Had I the tongue, the tuneful voice of Orpheus to charm Demeter's daughter or her husband by my lay and bring thee back from Hades, I had gone down, nor Pluto's hound, nor Charon, ferryman of souls, whose hand is on the oar, had held me back, till to the light I had restored thee alive. At least do thou await me there, against the hour I die, prepare a home for me to be my true wife still. For in this same cedar coffin I will bid these children lay me with thee and stretch my limbs by thine; for never even in death may I be severed from thee, alone found faithful of them all.

Cho. Lo! I too will share with thee thy mourning for her, friend with friend; for this is but her due.

Alc. My children, ye with your own ears have heard your father's promise, that he will never wed another wife to set her over you, nor e'er dishonour me.

Adm. Yea, so I promise now, and accomplish it I will.

Alc. On these conditions receive the children from my hand.

Adm. I receive them, dear pledges by a dear hand given.

Alc. Take thou my place and be a mother to these babes.

Adm. Sore will be their need when they are reft of thee.

Alc. O my children, I am passing to that world below, when my life was needed most.

Adm. Ah me, what can I do bereft of thee?

Alc. Thy sorrow Time will soothe; 'tis the dead who are as naught.

Adm. Take me, O take me, I beseech, with thee 'neath the earth.

Alc. Enough that I in thy stead am dying.

Adm. O Destiny! of what a wife art thou despoiling me!

Alc. Lo! the darkness deepens on my drooping eyes.

Adm. Lost indeed am I, if thou, dear wife, wilt really leave me.

Alc. Thou mayst speak of me as naught, as one whose life is o'er.

Adm. Lift up thy face, leave not thy children.

Alc. 'Tis not my own free will; O my babes, farewell!

Adm. Look, look on them but once.

Alc. My end is come.

Adm. What mean'st thou? art leaving us?

Alc. Farewell!

Adm. Lost! lost! woe is me!

Cho. She is gone, the wife of Admetus is no more.

Eum. O my hard fate! My mother has passed to the realms below; she lives no more, dear father, 'neath the sun. Alas for her! she leaves us ere her time and to me bequeaths an orphan's life. Behold that staring eye, those nerveless hands!

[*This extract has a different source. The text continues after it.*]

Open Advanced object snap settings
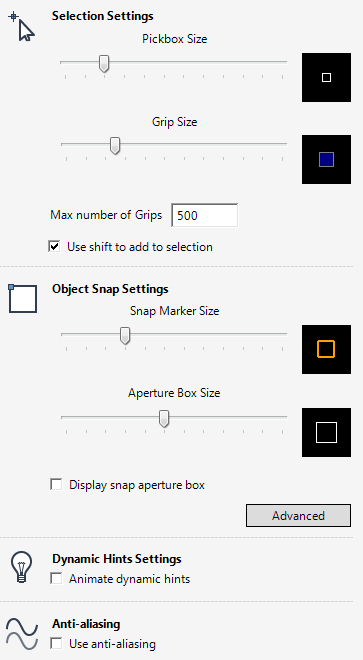This screenshot has width=363, height=660. (x=298, y=516)
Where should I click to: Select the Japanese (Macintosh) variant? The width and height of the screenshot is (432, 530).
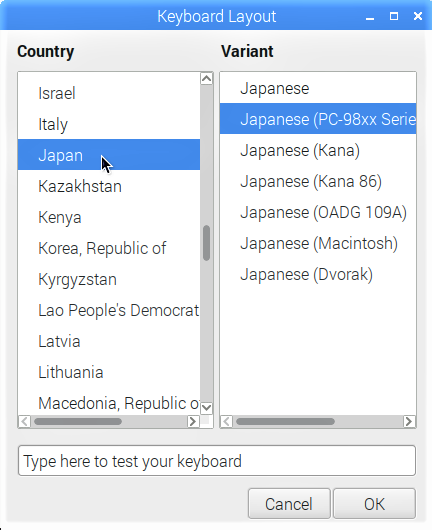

Hear me, mother, hear me, I implore! 'tis I who call thee now, I thy tender chick, printing my kisses on thy lips.

Adm. She cannot hear, she cannot see; a heavy blow hath fortune dealt us, you children and me.

Eum. O father, I am but a child to have my loving mother leave me here alone; O cruel my fate, alas! and thine, my sister, sharer in my cup of woe. Woe to thee, father! in vain, in vain didst thou take a wife and hast not reached the goal of eld with her; for she is gone before, and now that thou art dead, my mother, our house is all undone.

Cho. Admetus, these misfortunes thou must bear. Thou art by no means the first nor yet shalt be the last of men to lose a wife of worth; know this, we all of us are debtors unto death.

Adm. I understand; this is no sudden flight of ill hither; I was ware of it and long have pined. But since I am to carry the dead forth to her burial, stay here with me and to that inexorable god in Hades raise your antiphone. While to all Thessalians in my realm I do proclaim a general mourning for this lady, with hair shorn off and robes of sable hue; all ye who harness steeds for cars, or single horses ride, cut off their manes with the sharp steel. Hush'd be every pipe, silent every lyre throughout the city till twelve full moons are past; for never again shall I bury one whom I love more, no! nor one more loyal to me; honour from me is her due, for she for me hath died, she and she alone.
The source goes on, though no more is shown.